What made that year even harder was the fact that everyone I knew had told me that college was supposed to be the best time of my life. That dichotomy between others’ expectations and my actual experience was one that I started to internalize; if I was the only person who could go to college and not have fun, there had to be something wrong with me. What I didn’t learn until after I graduated is that the emotions that I felt my freshman year are actually incredibly common. Even some of my friends – the same people who I thought were having the time of their lives – later told me that they felt the way I did that first year.
When I think back to my 18-year old self, the one thing that I wished more than anything was to know that I was not the only one who was hurting so much. That feeling – that burning desire to have my experience validated – was very much on my mind when I decided to write this. I want any other athlete who may be struggling with life post Olympics to know that they are not alone.

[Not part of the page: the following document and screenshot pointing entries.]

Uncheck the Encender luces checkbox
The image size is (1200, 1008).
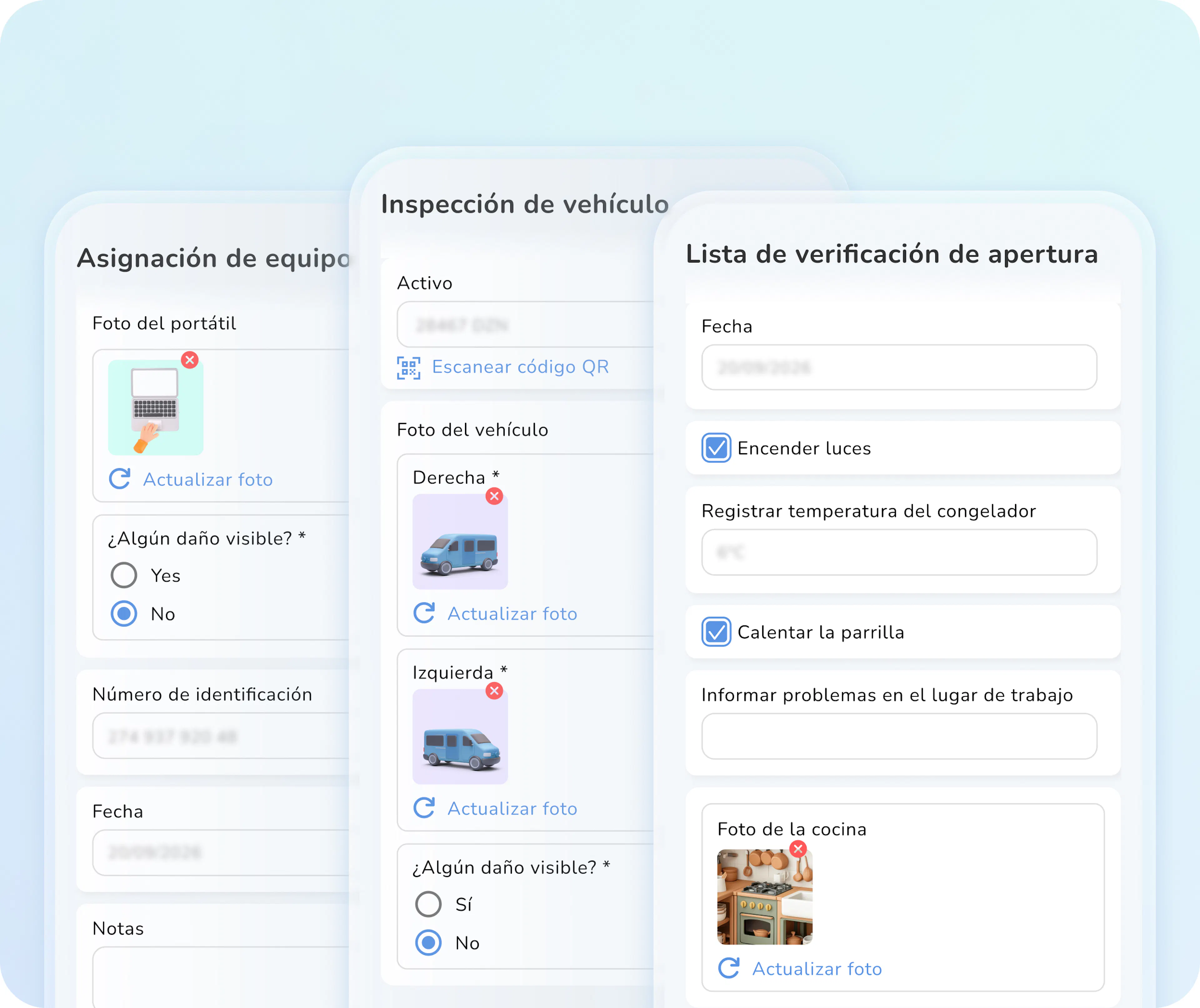[x=716, y=448]
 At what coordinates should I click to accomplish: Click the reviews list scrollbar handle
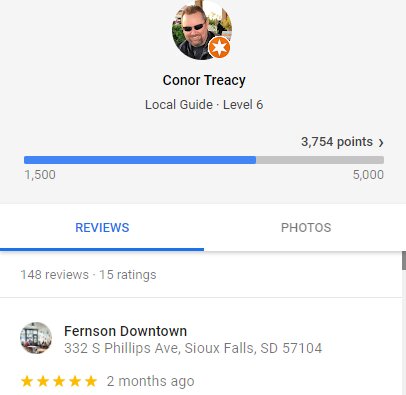[x=404, y=261]
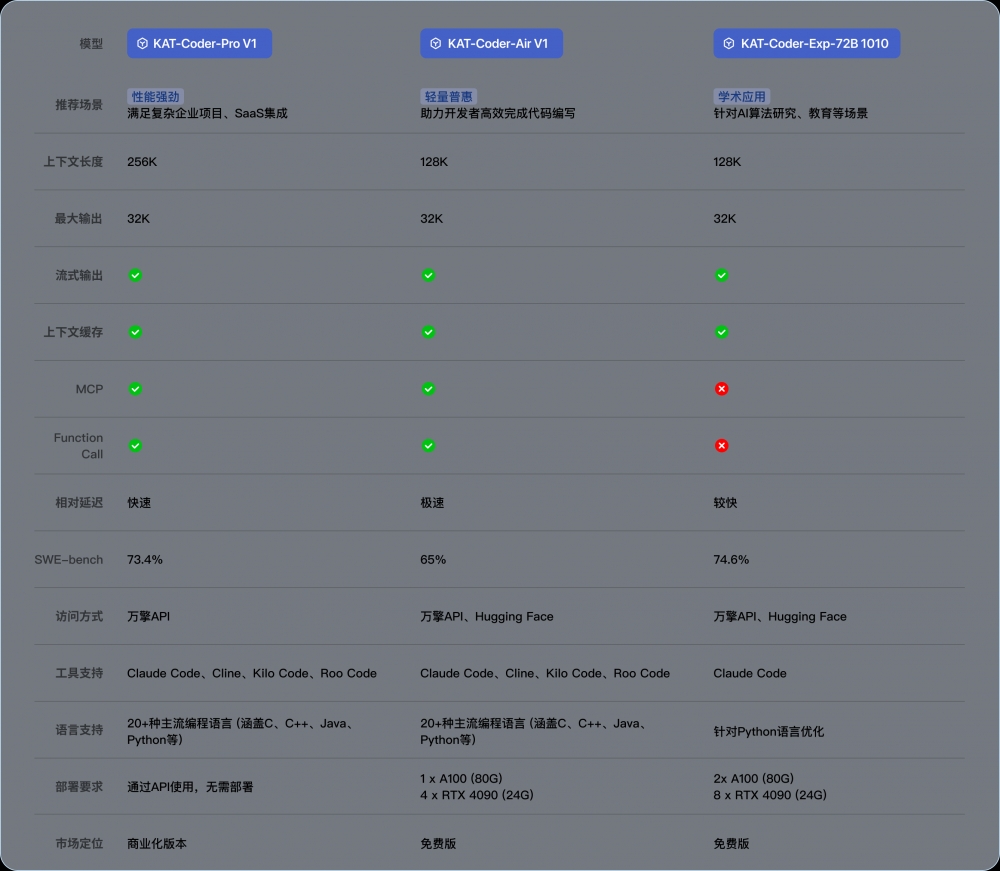Click green check for Pro V1 MCP

135,388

More generally, I want any person who has experienced depression – regardless of the duration or severity– to know that they are not alone. And even though it’s rarely discussed, it’s something that affects even the strongest people in the world.
Which leads me to my next reason: to demystify. I think a lot of people view Olympians as being superhuman. In order to reach the limits of human potential, we must be immune to the internal struggles that are central to the human experience.

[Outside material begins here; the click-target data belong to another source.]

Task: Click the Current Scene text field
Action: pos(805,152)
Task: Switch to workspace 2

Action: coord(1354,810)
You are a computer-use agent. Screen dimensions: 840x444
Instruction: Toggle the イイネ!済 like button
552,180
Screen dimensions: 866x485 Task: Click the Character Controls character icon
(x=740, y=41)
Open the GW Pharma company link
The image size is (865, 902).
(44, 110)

This notion is further perpetuated by the image of Olympians that is portrayed in the media, an image that I am responsible for contributing to in the buildup to Rio. I conformed to the norm of publicizing my highlight reel while conveniently omitting the bloopers, convincing those around me that everything was perfect. I couldn’t let my competitors know that I was on the brink of overtraining or that I had so much anxiety that I wasn’t sleeping, so I hid those facts from the world while choosing to share the things that made me look better. It felt like something I had to do at the time, but I also hated that I couldn’t be honest about my reality.
The thing is, I don’t want people to think that my life is all wonderful all the time. It’s necessary to talk about the hard stuff, in part because struggle lays the groundwork for success, but more importantly because to not talk about it would feed the false belief that Olympians are beyond ordinary. The truth is that we Olympians are humans – impacted by feelings, susceptible to pain, capable of doubt.
My goal here is not to expose some dirty little secret of my fellow athletes. I am just one person, and I can only speak to my own experience. But for this particular Paralympian, here’s what I can tell you:
I fall down a lot. Sometimes I get back up immediately, and sometimes I’m down for longer than I’d like to let on.
The internal struggles that we all face – the questions of worth, the uncertainty of my life’s purpose, the disparity between how I feel and how I think I should feel – are battles that I fight every day.
I believe that these shared struggles can connect us to each other in ways more beautiful and more profound than the highlight reels can do.
And I think it’s time we start talking about them.